--- ACTION ITEM ---
Begin at the line that contains "Instruction: Open the filter funnel menu" and reproduce it along with every line after it to the end of the listing; skip any pictures.

--- EXERCISE MATERIALS ---
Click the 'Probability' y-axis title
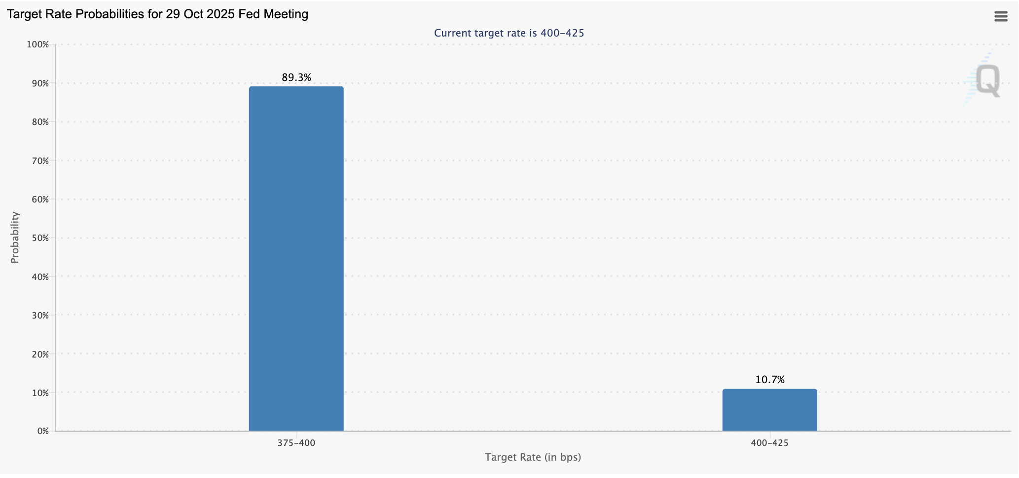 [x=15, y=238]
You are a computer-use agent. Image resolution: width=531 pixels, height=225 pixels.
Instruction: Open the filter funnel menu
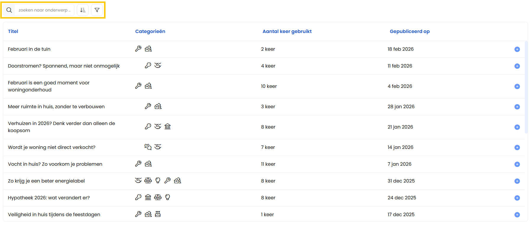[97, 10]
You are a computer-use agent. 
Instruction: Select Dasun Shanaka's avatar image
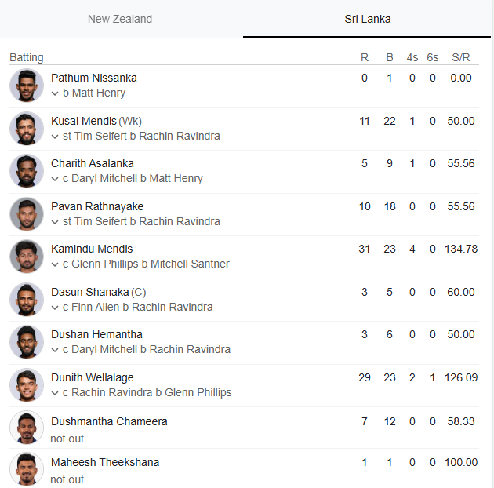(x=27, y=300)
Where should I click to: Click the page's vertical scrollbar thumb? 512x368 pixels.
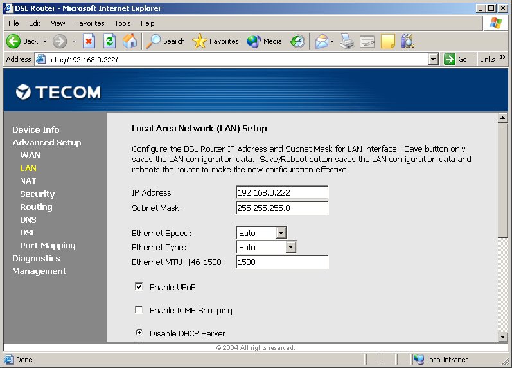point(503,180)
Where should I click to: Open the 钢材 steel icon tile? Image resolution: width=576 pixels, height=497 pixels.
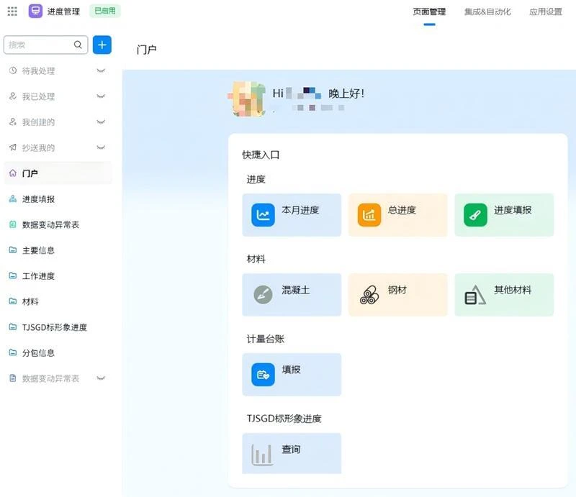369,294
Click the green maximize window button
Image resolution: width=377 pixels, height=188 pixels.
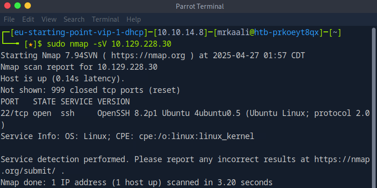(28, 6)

--- TASK RESULT ---
Instruction: Open the filter funnel menu
[97, 10]
You are a computer-use agent. 
Instruction: Select Dasun Shanaka's avatar image
(x=27, y=300)
Where should I click to: Click the page's vertical scrollbar thumb? 512x368 pixels.
point(503,180)
Where should I click to: Open the 钢材 steel icon tile? Image resolution: width=576 pixels, height=497 pixels.
369,294
Click the green maximize window button
Image resolution: width=377 pixels, height=188 pixels.
(28, 6)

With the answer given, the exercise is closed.